In general, understanding from an equation what an object looks like (even how many connected components it has) is virtually impossible.
it's definitely the exception rather than the rule
it is an interesting question, as i think of it: obviously, humans can't visualize in four dimensions. (closest is stuff like looking at 3D objects evolving in time)
I don’t know where 4D came from here.
23:45
the mention of RR^4. i'm getting philosophical
I was saying $\mathbb{R}^4$ because for the "object" in general took $(x,y,z)$ as its entries and produced a fourth value so I was picturing the same thing you would picture if we had a function $z = f(x,y)$ and we were to draw it, it would be something in $\mathbb{R}^3$....so for example the cylinder
No one is talking about the graph. Don’t confuse yourself yet again.
what i'm getting to, obliquely: what would it even mean for a (non-human) mind to visualize 4D? i can't quite figure out how to even pose the question
hmmm....so I was trying to get a "visual" of what was going on with the object....So what I just said right above this corresponds to the idea of the "graph", but the function itself doesn't necessarily have a "graph" so it can't be visualized as such...
do you have a specific example in mind? it's hard to be concrete without that
23:48
Now you’re saying nonsense.
i'd ask who that's directed to, but probably "both"
He’s thinking of our long discussion last night.
a fairly common abstract theme is to try to understand something by understanding lower-dimensional pieces of it. this could be as simple as given a set characterized by an equation and actually finding one or more tuples that satisfy the equation. often there is no 'galaxy brain' moment.
oh, i missed last night. feel free to ignore me. usually the safest course of action.
was last night the example of the twisted cubic?
23:51
Ok, let me bring together in an example. So we are given $f(x,y,z) = x^2+y^3+xyz^3$. We do all the differential stuff and it turns out it is a smooth surface.

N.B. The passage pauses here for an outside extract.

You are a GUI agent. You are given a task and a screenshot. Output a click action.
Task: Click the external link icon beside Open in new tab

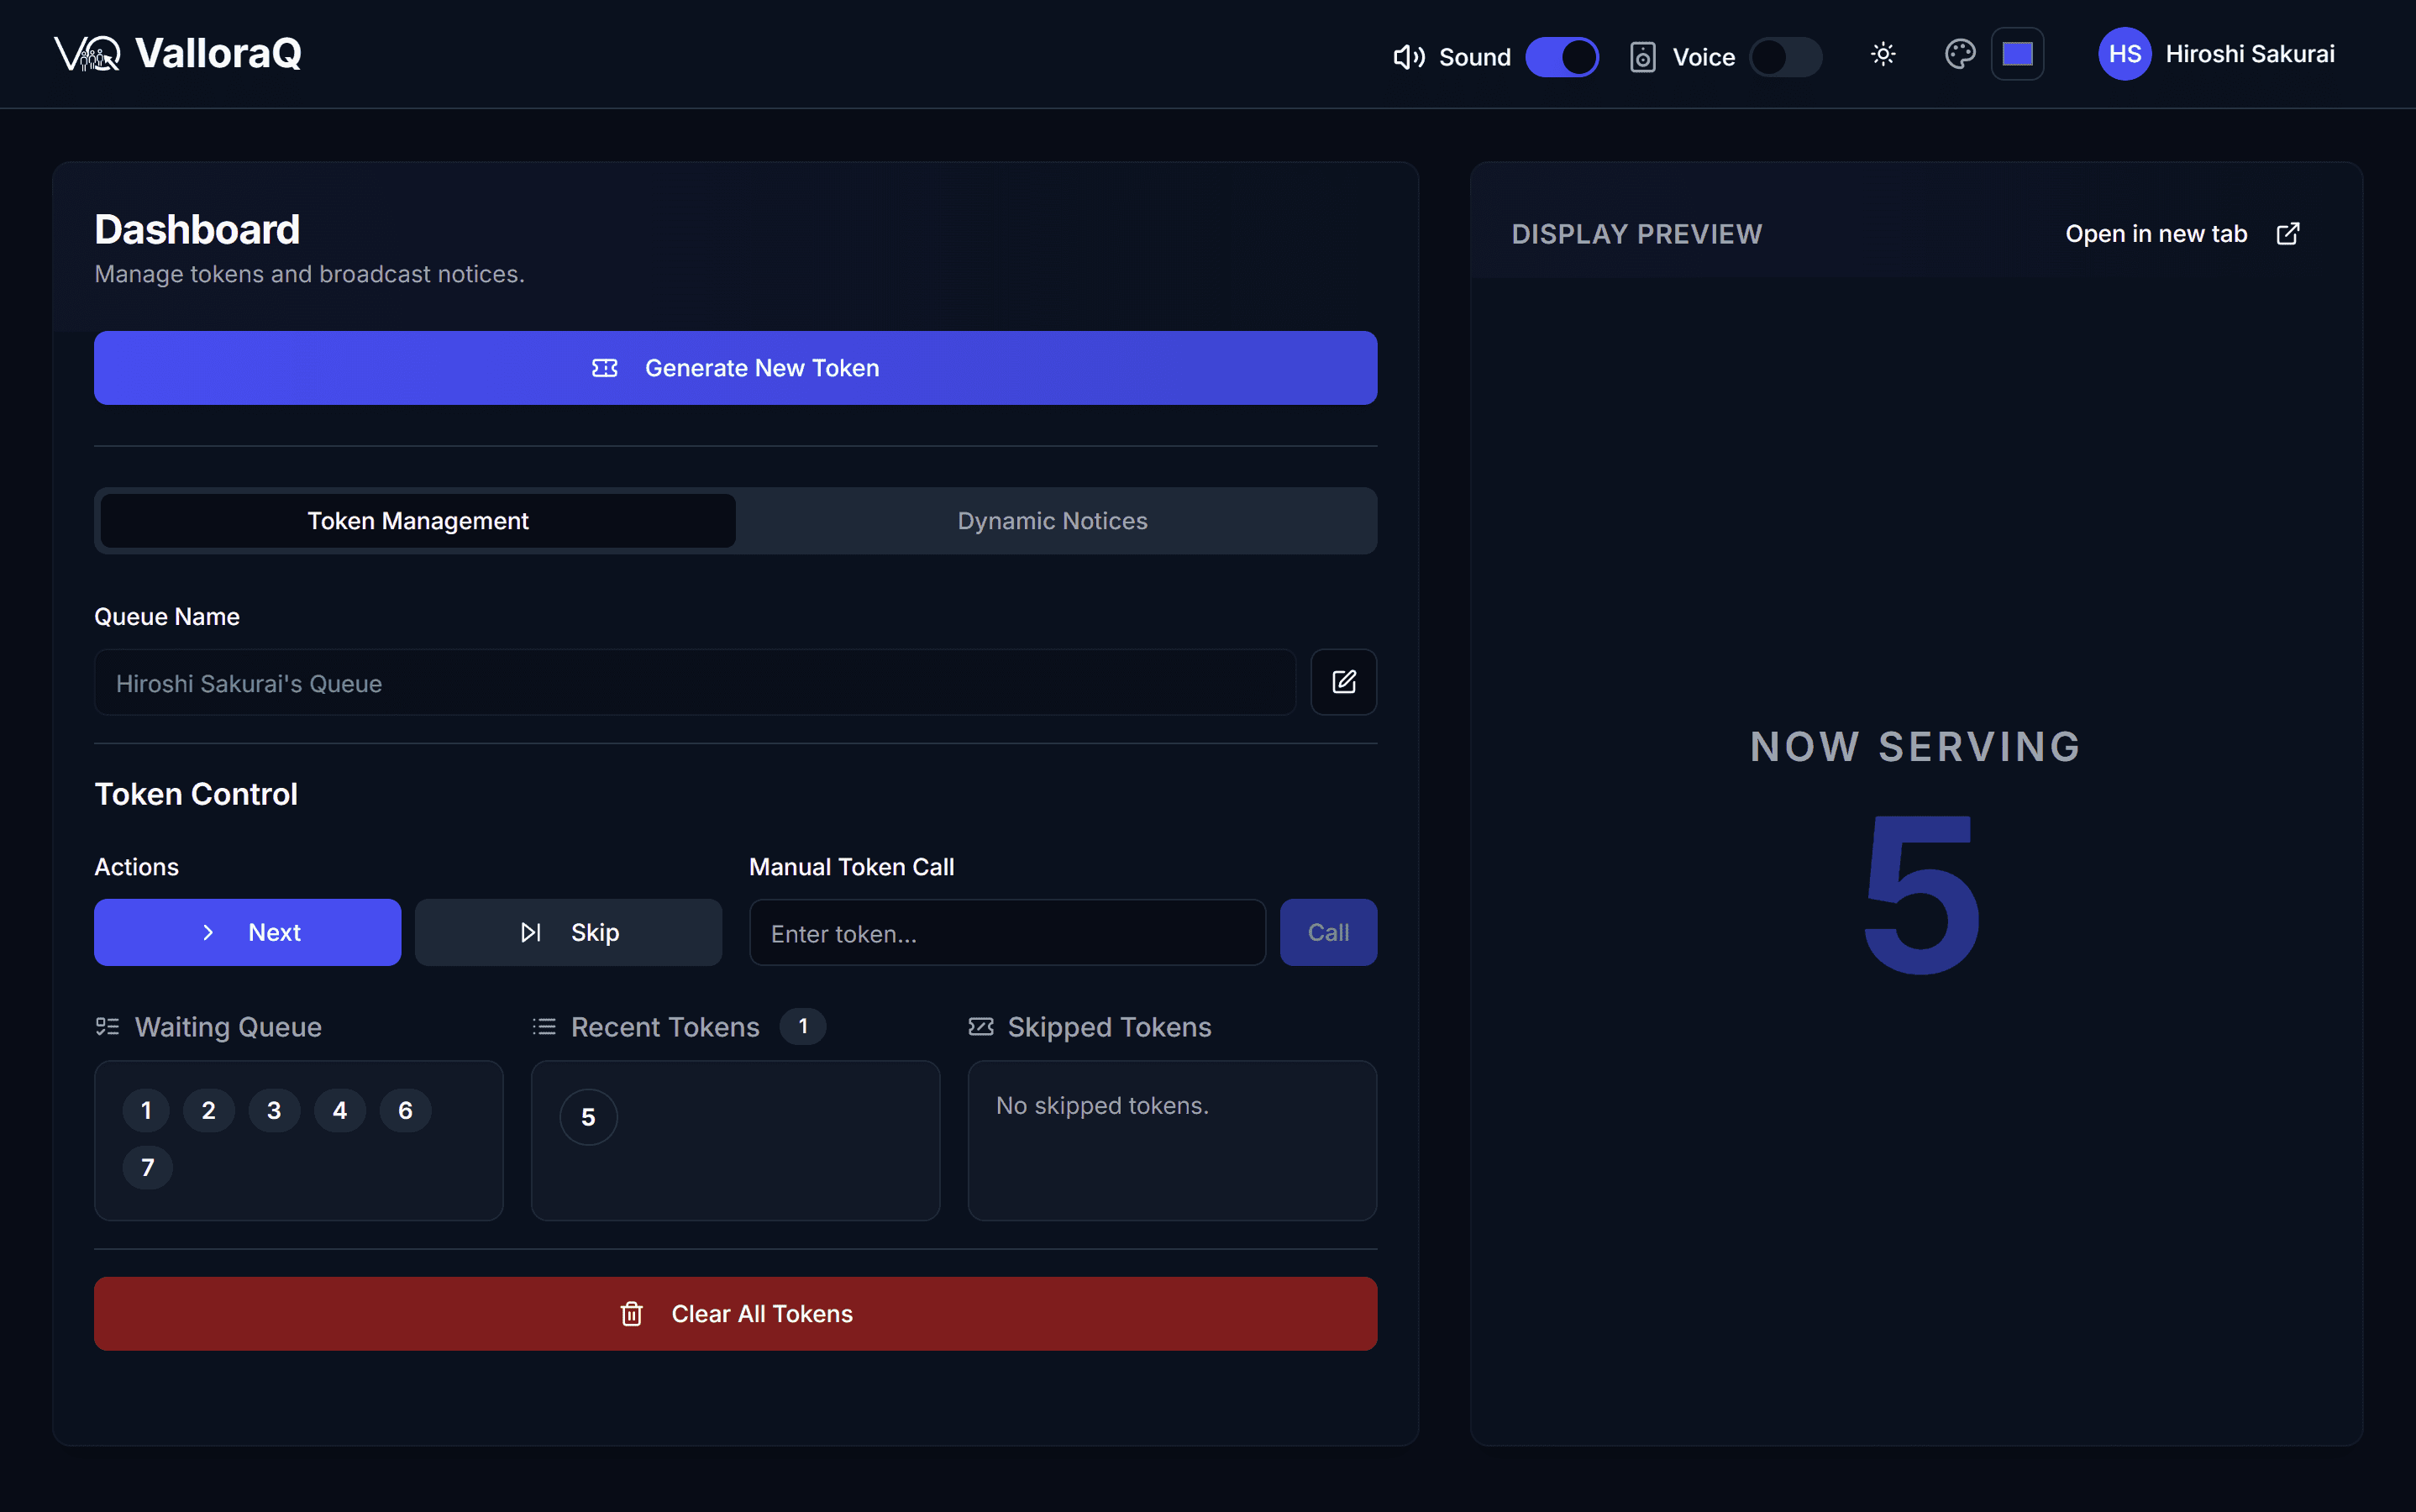pyautogui.click(x=2289, y=233)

The tangent developable thereof, yes.
No. What is the surface?
fin
fin
Im back
a fun surface: $f(x,y,z)=1+2xyz-x^2-y^2-z^2=0$
So I know we can't "visualize" what happens in the 4th dimension, but I was trying to draw a parallel to what we do in 3 dimensions where we would use $x,y$ and then the value of $z = f(x,y)$ would give us a 3 dimensional object.
so something like $w=f(x,y,z)$?
23:56
yes
We were not talking about graphs. Not recently at all.
maybe another way I can explain what I'm thinking is, I'm trying to visualize things the way that it is done in Flatland
to get at what Ted's saying: the set of points $(x,y,z,w)$ such that $w=f(x,y,z)$ is by definition the graph of $f$
so then I should be separating the idea of the graph of a function from the function itself then
so if we talk about $w=f(x,y,z)$ we're always talking about the graph of $f$
23:58
No. But you are not understanding the notion of level set of a function.